Opinión - 03/11/2012
"Compañeros". Juan Alcaide
Autor:
Juan Alcaide Rubio

Anda el trigo cabizbajo y mohíno por nuestra tierra. Al sagrado cereal se le ha ido ennegreciendo su color, cubriéndose de luto a medida que un madrugador destino ha venido  cercenando los dedos de esas manos que llevan toda la vida transformando  su blanca sangre molida en mil formas distintas cada día. Bollos, teleras, molletes, medias de canto, bobas, picaítos... se están quedando huérfanos y, como todos los que hemos crecido compartiéndolos, convertidos así en compañeros (con-pan-ero-s) por su gracia, temen quedarse desalmados.

Compartimos el duelo que nos llega desde las calles Dos de Mayo y Silos, pero también queremos seguir compartiendo su pan y cantar las glorias de su oficio artesanal y seguir disfrutando, como siempre, del privilegio de su presencia en la mesa cada día.
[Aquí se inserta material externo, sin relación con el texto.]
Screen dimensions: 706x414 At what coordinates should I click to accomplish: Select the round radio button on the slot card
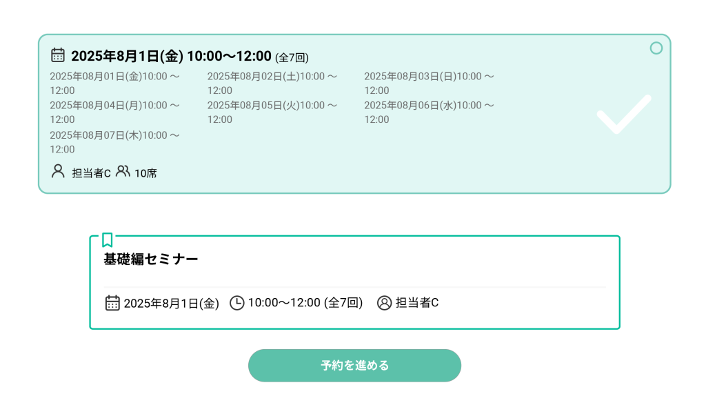pos(656,48)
A uno, que no sabe llevarse a la boca una cuchara con la mano derecha sin que le siga inmediatamente la izquierda con un trozo de pan, porque ha crecido viendo a sus mayores rematando la comida con un buen chusco siguiendo al último gajo de naranja, le resulta muy fácil recordar los cuatro días en los que no ha sido capaz de encontrar media tostada con la que desayunar, o ni siquiera una miga con la que acompañar el almuerzo. Sí, estaba fuera de Alcalá y aun más allá de Despeñaperros, y ¡qué coraje da!  ¡Cuánto se echa de menos nuestro pan cuando no se tiene a mano! Afortunadamente han sido muy poquitos esos días nefastos; porque son nefastos, y muy tristes, los días que se come a medias, ¿acaso hay vianda completa sin pan?                             
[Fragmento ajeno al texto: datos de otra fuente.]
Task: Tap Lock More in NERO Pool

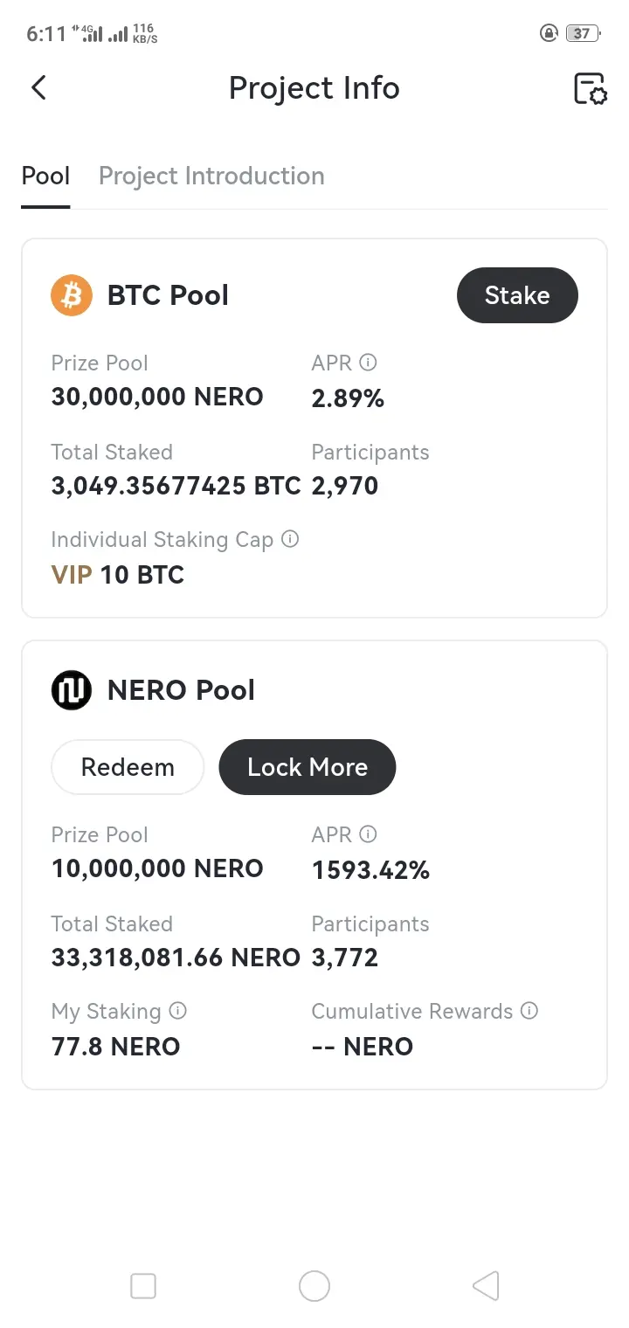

En cambio, qué pronto se olvida el bollito diario sin el cual no llegamos a componer del todo nuestra figura. Ese chulo que por estar siempre ahí, infalible y rutinario, acaba envilecido. Y es que, como decía Gracián: "hasta el Sol hubo de ocultarse a la noche para ser querido a la mañana."

Ahora que se apagan los hornos de siempre para encender otros tan modernos como asépticos y fríos; ahora que nos cambian el migajón por unos panes inflados repletos de vacío; ahora que casi nada sabe a lo que sabía, me acuerdo como nunca de otros días...

Aún puedo oler  el aroma de la tortilla "guisá" de cada viernes en casa de mi abuela y saborearla como lo hacía, a compás de pellizcos con los que arrancaba mis buenos pedazos a la media de pan. O la fragancia que envolvía mi niñez en los Salesianos cada mañana y que los sábados, después del partido de fútbol, nos hacía correr a la panadería de La Modelo para comprarnos un bollo calentito (uno entero "pa ca uno") que nos tragábamos así, sin echarle nada encima, recostados al sol.  Puedo paladear todavía el mollete con manteca "colorá" que me despertaba justo a medio día, recién salido del horno de la panadería Ordoñez   Araceli, la mía de toda la vida , después de aquellas primeras noches largas de la última infancia. O el regusto que nos dejaban a todos las vienas de Manolín cuando a la vuelta de la juerga, masticando la compañía en nuestro particular "after  hour", volcábamos sobre ellas una lata de melva y nos las zampábamos más cerca de la mañana que de la madrugada, queriendo alargar una juventud que no había conseguido despojarse aún de tan dilatada adolescencia.  Tiempo ha, compañeros; nos delatan los estómagos: más abultados, pero menos capaces de tamañas digestiones.

Y es ahora, cuando apenas quedan hornos de los de antes; ahora que son contadas en nuestro pueblo las panaderías que siguen despachando sabor a hogar en forma de pan, cuando vuelvo a pisar con más ganas que nunca estas viejas tahonas. Y lo hago llevando a mis hijos, vienen conmigo y me alegro, porque salen de ellas con un trozo de pan que siempre les acompaña en el camino de vuelta a casa.   

A la memoria de Araceli y de su hija Reyes,  a la de Manolín "el panadero" y a la de todos los que hicieron compartir el pan a tantas generaciones de alcalareños, rememoro cada imagen  agradeciéndoles en el alma el pan nuestro de cada ayer.